Książki to dar od dr Andrzeja Stecewicza z Polskiego Związku Głuchych Centrum Diagnozy i Rehabilitacji w Szczecinie.
- Wśród nich są: Dziecko z wadą słuchu i jego problemy, Peter Hepp – Świat w moich dłoniach. Życie bez słuchu i wzroku, Peter Hepp – Świat w moich dłoniach. Życie bez słuchu i wzroku – informuje Grażyna Stachura z biblioteki w Wolinie.
Postęp technologiczny jest tak duży, że młodsze osoby niewidome coraz częściej korzystają z tzw. audiobooków czyli książek czytanych lub syntezatorów mowy, które czytają za nich tekst. Są jednak starsi, którzy świetnie posługują się alfabetem Braille'a.
Przykro mi jak widzę filie tejze biblioteki w kołczewie...przeważnie pani bibliotekarka na urlopie, albo zamknięte bez podania przyczyny...nie mówiąc już o fasadzie budowli...oj, oj-pani dyrektor-powiało zgrozą, toż przecież XXI wiek!
PANIE PRACUJACE W TEJ BIBLIOTECE ZDAJA SIE TAM BYC PRZEZ PRZYKRY WYPADEK. POWINNY REPREZENTOWAC KULTURE, A NIE JEJ BRAK. POLSKA WESZLA DO UNII JUZ PARE LAT TEMU, A W BIBLIOTECE CIAGLE JESZCZE PANUJA CZASY KOMUNIZMU. ZAMIAST BYC KOJARZONA Z MIEJSCEM PUBLICZNYM CZYTELNIK NATYKA SIE NA PRYWATNY ZAKLAD PRACY. CZY TAK POWINNO BYC W MIEJSCACH PUBLICZNYCH? I STAD TA NIEUPRZEJMOSC.
Wolin to jakaś dziwna miejscowość!Gazeta pisze o książkach w języku Braillea, wolinianie oczywiście o burmistrzu i Halickiej...Obrzydliwe:(
PANIE PRACUJĄCE W TEJŻE BIBLIOTECE SĄ BARDZO NIEMIŁE !!
znowu beznadziejne komentarze
Radzę matołku zajrzyj do słownika slangu i mowy potocznej. ”Niekcem ale muszem” dziwnymi ludźmi Pan Burmistrz się obstawia. A tak od siebie: co głupiemu po rozumie jak on go nie potrzebuje.
tak trzymać życzliwy!
Brawo Ignaś też tak uważam, a z matołami nie gadam:)

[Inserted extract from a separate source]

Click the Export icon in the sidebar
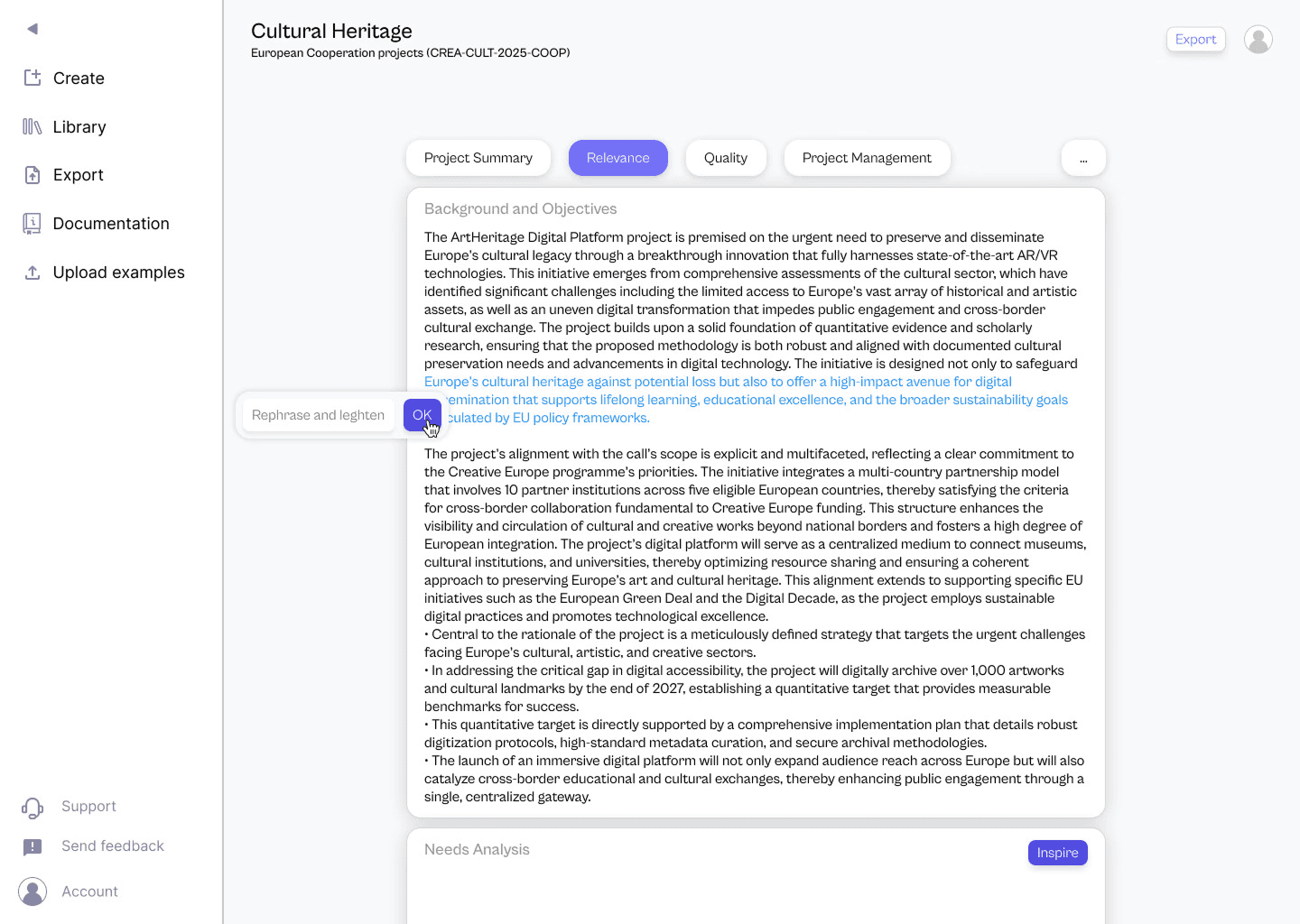 [x=32, y=174]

No nie dość tego, czy ci prymitywni pochlebcy, klakierzy Burmistrza Jasiewicza nie potrafią zrozumieć tekstu, traktującego o problemach niewidomych. Jaką trzeba być bezduszną (za przeproszeniem) kanalią aby tak mieszać na każdym forum. Tak, tak życzliwy matołku, szkoda, że dowcipy nie leczą grubiaństwa, chamstwa i głupoty. Gdybyś choć ociemniał na jedno oko, to być może inaczej byś postrzegał problemy ludzi niepełnosprawnych.
Życzliwy, tak trzymać. Ja też tak uważam.

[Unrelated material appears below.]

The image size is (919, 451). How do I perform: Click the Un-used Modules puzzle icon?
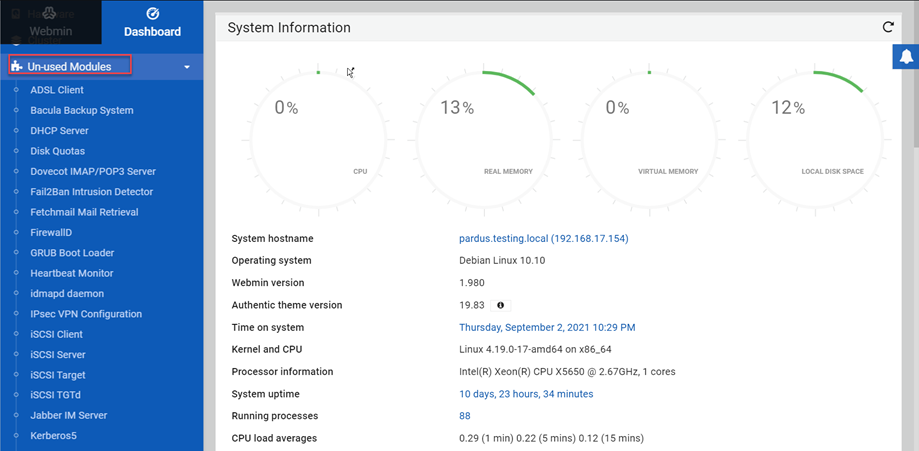pos(17,67)
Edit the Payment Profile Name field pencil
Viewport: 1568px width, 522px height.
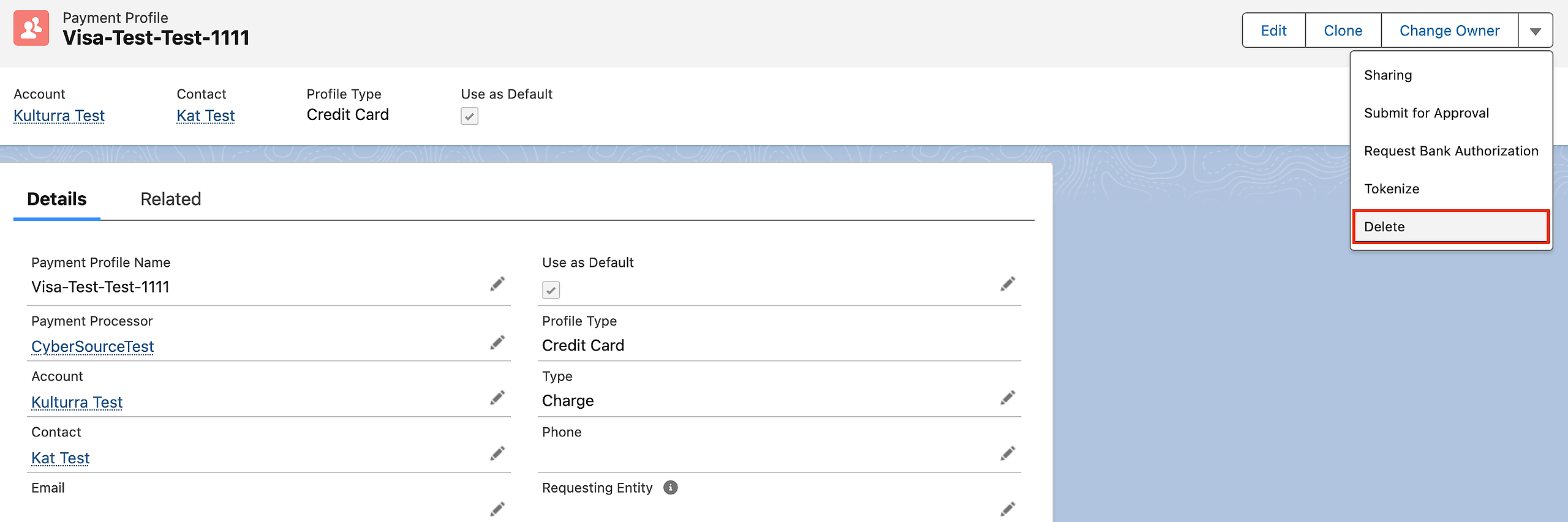pos(497,284)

Droga czytelniczko, po raz pierwszy odpowiadam na czyjeś zaczepki dotyczące tego co napisałem gdziekolwiek i kiedykolwiek. Teraz robię odstępstwo od tego, otóż powinna pani wiedzieć, że żarty i dowcipy likwidują czy też goją wrzody na żołądku u tych, którzy innych nazywają gamoniami czy wręcz matołami - pozdrawiam serdecznie nie-matołkę!
Czy wy gamonie nie umiecie czytać? Wydarzenie dotyczy zbiorów biblioteki a nie jak rządzą P E.H. i E. J. Życzliwi i mądrzy się znalezli no proszę!! Stwórzcie sobie stronkę o w/w osobach i tam sobie drukujcie dobre żarty. Powodzenia Wam życzę i nie zaśmiecać stron które nie mają z tym nic wspólnego. Matoły
do" życzliwego" jeden dobry żart od tygodnia i trafny. pozdrawiam
Może te książki sprowadzono dla pani E. H. przewodniczącej rady miejskiej, która nie widzi żadnej dobrej strony w działalności burmistrza E. J. Teraz będzie mogła sobie o tym poczytać w braillu.